Background: Our study evaluated if the presence of inflamed resection margins increased postoperative anastomotic complications in Crohn's disease patients.
Methods: Resection margins of 70 patients operated on due to Crohn's disease were analysed and classified by a single pathologist according to the degree of inflammation. Anastomotic complications defined as anastomosis failure or postoperative perianastomotic abscess were recorded with a 1-month follow-up. The Fisher's exact test was used to analyse if the degree of inflammation in the resection margin increased anastomotic complications.

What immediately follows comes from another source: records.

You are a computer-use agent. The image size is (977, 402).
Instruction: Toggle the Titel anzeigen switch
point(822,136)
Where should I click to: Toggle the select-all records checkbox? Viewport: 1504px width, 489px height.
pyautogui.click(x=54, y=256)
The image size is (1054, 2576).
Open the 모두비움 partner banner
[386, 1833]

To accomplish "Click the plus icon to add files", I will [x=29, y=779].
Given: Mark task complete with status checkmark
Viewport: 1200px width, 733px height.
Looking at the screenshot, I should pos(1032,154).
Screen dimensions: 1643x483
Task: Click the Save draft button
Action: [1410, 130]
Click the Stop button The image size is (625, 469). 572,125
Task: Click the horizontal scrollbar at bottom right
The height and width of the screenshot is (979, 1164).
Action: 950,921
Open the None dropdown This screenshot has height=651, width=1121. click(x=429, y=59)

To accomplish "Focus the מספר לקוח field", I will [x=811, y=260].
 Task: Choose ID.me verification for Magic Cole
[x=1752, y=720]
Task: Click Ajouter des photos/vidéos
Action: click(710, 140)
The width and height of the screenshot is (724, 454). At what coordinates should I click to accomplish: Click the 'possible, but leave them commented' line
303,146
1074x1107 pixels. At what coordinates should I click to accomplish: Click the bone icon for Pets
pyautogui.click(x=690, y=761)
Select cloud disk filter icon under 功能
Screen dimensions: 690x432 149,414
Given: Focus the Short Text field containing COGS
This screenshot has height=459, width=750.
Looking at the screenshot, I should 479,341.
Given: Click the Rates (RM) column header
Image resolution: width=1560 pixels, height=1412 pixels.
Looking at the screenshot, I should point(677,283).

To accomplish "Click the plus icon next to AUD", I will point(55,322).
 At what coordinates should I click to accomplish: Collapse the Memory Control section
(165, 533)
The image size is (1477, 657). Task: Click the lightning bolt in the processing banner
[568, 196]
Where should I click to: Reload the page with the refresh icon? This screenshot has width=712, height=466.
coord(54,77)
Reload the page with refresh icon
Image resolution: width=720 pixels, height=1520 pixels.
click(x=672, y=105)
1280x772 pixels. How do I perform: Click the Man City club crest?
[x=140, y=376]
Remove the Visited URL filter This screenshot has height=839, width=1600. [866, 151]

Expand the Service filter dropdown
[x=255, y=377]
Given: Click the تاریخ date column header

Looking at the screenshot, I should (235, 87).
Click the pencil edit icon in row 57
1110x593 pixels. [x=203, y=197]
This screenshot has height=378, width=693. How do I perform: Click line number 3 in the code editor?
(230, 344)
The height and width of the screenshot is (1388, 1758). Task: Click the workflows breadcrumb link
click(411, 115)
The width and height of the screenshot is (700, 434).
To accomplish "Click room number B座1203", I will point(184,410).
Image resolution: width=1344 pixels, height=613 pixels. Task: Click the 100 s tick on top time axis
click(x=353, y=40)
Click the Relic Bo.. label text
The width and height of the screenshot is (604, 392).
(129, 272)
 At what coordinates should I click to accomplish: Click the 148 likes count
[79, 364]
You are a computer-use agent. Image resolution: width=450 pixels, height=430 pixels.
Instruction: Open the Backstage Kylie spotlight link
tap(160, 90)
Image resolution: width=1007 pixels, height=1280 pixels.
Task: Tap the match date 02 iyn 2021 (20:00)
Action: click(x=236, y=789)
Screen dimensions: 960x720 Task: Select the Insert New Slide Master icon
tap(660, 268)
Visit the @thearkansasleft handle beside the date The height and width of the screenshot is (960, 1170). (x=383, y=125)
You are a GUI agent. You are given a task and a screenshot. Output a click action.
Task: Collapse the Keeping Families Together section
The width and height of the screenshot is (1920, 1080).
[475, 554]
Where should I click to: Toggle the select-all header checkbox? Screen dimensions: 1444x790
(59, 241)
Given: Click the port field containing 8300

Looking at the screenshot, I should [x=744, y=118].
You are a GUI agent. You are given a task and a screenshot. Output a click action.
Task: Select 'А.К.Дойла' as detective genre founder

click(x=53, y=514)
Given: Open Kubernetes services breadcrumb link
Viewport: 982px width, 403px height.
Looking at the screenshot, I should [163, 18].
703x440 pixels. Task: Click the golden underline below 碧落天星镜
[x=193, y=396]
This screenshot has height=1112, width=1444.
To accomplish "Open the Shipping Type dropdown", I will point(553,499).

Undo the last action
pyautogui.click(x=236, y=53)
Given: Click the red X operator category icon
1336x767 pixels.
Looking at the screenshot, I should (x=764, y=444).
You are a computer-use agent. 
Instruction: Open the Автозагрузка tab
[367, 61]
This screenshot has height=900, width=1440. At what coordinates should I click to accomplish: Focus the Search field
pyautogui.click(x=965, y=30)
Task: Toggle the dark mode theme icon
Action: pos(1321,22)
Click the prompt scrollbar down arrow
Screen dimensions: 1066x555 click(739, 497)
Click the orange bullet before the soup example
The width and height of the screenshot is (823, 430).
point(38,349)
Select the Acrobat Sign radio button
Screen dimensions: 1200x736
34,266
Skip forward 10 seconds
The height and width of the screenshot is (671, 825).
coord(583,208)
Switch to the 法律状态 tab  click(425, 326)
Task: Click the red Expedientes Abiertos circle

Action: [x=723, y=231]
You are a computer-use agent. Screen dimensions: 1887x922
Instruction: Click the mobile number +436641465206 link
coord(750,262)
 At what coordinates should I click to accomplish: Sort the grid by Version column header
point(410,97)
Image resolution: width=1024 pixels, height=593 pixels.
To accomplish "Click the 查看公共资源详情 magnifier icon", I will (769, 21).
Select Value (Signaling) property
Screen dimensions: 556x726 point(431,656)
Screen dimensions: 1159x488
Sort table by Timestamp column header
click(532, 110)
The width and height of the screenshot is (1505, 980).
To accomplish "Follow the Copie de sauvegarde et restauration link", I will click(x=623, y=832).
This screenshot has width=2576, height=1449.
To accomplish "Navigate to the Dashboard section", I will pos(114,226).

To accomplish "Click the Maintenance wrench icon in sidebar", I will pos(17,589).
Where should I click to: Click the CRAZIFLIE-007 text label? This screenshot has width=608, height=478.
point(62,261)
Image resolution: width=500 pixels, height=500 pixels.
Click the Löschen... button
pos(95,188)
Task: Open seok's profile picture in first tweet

Results: Altogether 46 patients (65.6%) had inflammation in their bowel resection margins. 12 patients (17.1%) had mild, 5 patients (7.1%) intensive and 29 patients (41.4%) very intensive inflammation in their resection margins. The presence of inflamed resection margin did not significantly influence the appearance of postoperative anastomotic complications (p>0.05). Only 3 patients (4.6%) had anastomotic complications including two anastomotic failures and one abscess.
Conclusions: Our study did not show correlation between the degree of inflammation in the bowel resection margin and the presence of postoperative anastomotic complications in Crohn's disease. Bowel conservative surgery with resection of only the most affected bowel segments should be chosen for Crohn's disease patients.